Series and Subseries in the Collection

Scope and Content

The Erich Lindemann papers, 1885-1991 (inclusive), 1950-1974 (bulk), are the product of Lindemann's professional, research, teaching, and publishing activities throughout the course of his career. The papers are arranged in nine series: I. Professional Appointments Files (1915-1978, undated); II. West End Research Project (1949-1975, undated); III. Professional Activities Files (1929-1974, undated); IV. Correspondence (1925-1974, undated); V. Writings and Publications (1922-1976, undated); VI. Subject Files (1885-1973, undated); VII. Audio-Visual Records (1950-1973, undated); VIII. Biographical Files (1922-1978, undated); and IX. Collected Publications (1891-1991, undated).
Professional Appointments Files (Series I) constitutes the bulk of the collection, and consists of: Massachusetts General Hospital administrative, research, and teaching records; Wellesley Human Relations Service administrative, committee, and research records; Harvard Medical School administrative, committee, and teaching records; Harvard School of Public Health teaching and curriculum planning records; and research, teaching, and administrative records for various other professional appointments held by Erich Lindemann. West End Research Project records (Series II) include research data, staff and advisory board meeting minutes, research and administrative reports, and collected publications related to research on the mental health and social implications of forced relocation during Boston's West End redevelopment. Professional Activities Files (Series III) contain membership correspondence, committee records, conference programs, and lecture transcripts related to Lindemann's service in various professional associations, including the Group for the Advancement of Psychiatry, the National Institute of Mental Health, and the World Health Organization. Writings and Publications (Series V) contain annotated and unannotated scientific paper reprints, manuscripts, and lecture transcripts by Lindemann relating to community mental health, preventive intervention, and other topics in psychiatry and mental health. Subject Files (Series VI) include: personal and professional correspondence; administrative and financial records of Massachusetts General Hospital Department of Psychiatry, Harvard Medical School, and Hall Mercer Hospital; and professional association correspondence and committee records. Audio-Visual Records (Series VII) consist of audio and audiovisual recordings of lectures by Lindemann and his colleagues, staff meetings of the Wellesley Human Relations Service and the West End Research Project, professional meetings and research seminars attended by Lindemann, and patient consultations. Papers also contain personal and professional correspondence with colleagues and friends, Lindemann's educational diplomas and medical certifications, and collected publications related to psychiatry and mental health (Series IV, VIII, and IX).

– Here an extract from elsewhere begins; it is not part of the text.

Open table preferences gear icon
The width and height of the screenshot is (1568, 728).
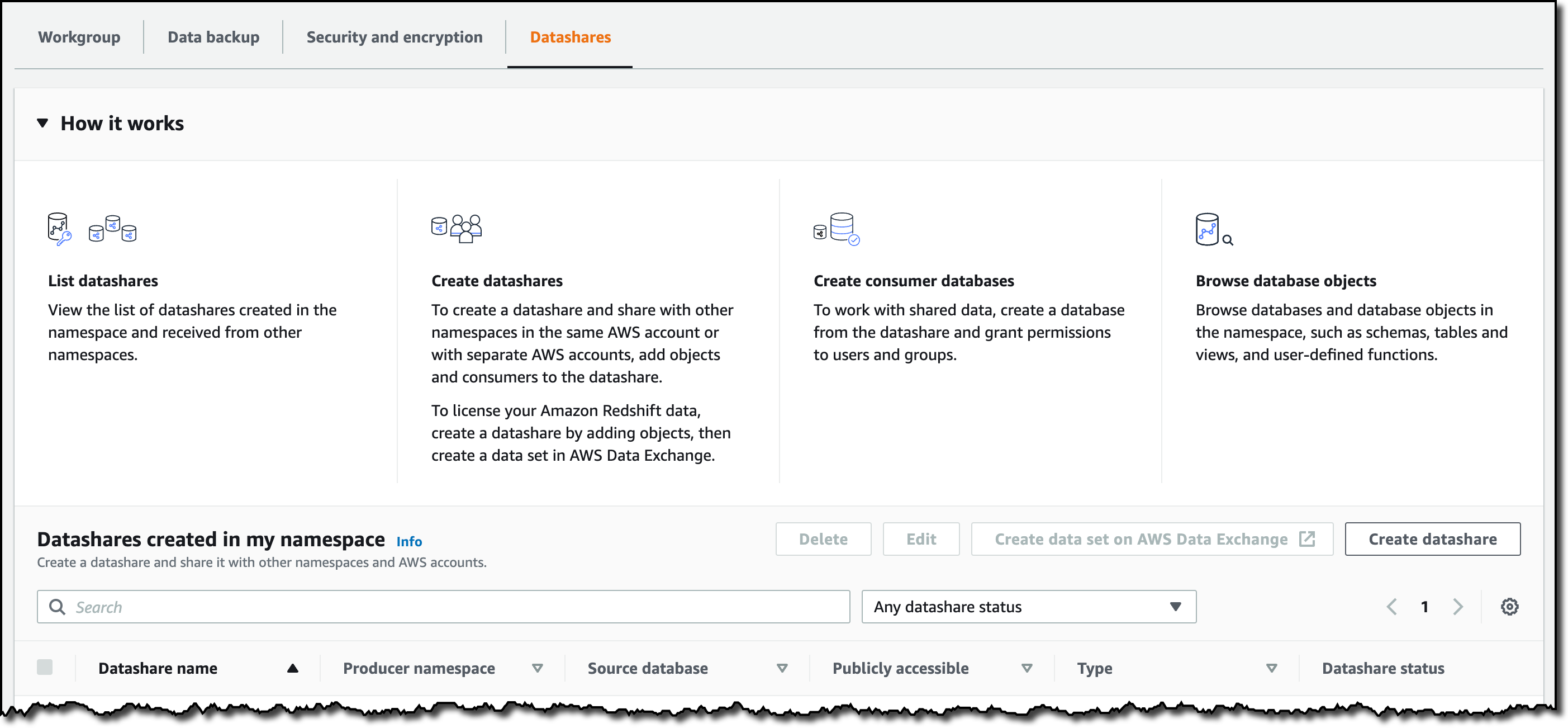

The papers contain a number of access restriction types, to protect personal and institutional privacy. These types include: 80-year restrictions from the date of record creation for psychiatric/mental health patient records, medical patient records, personnel records, student records, and density of personally identifying information; and 50-year restrictions from the date of record creation for institutional records of Harvard University and its affiliates. The collection also contains a large number of audio-visual records, which are restricted to access until such a time as they can be converted to digital media. Once converted, restrictions will be determined based upon the recording's title, or as per the restrictions for the folder from which the recording was removed.
Papers are predominantly in English. Occasional correspondence and collected publications are in French, German, Greek, Italian, Portuguese, and Spanish.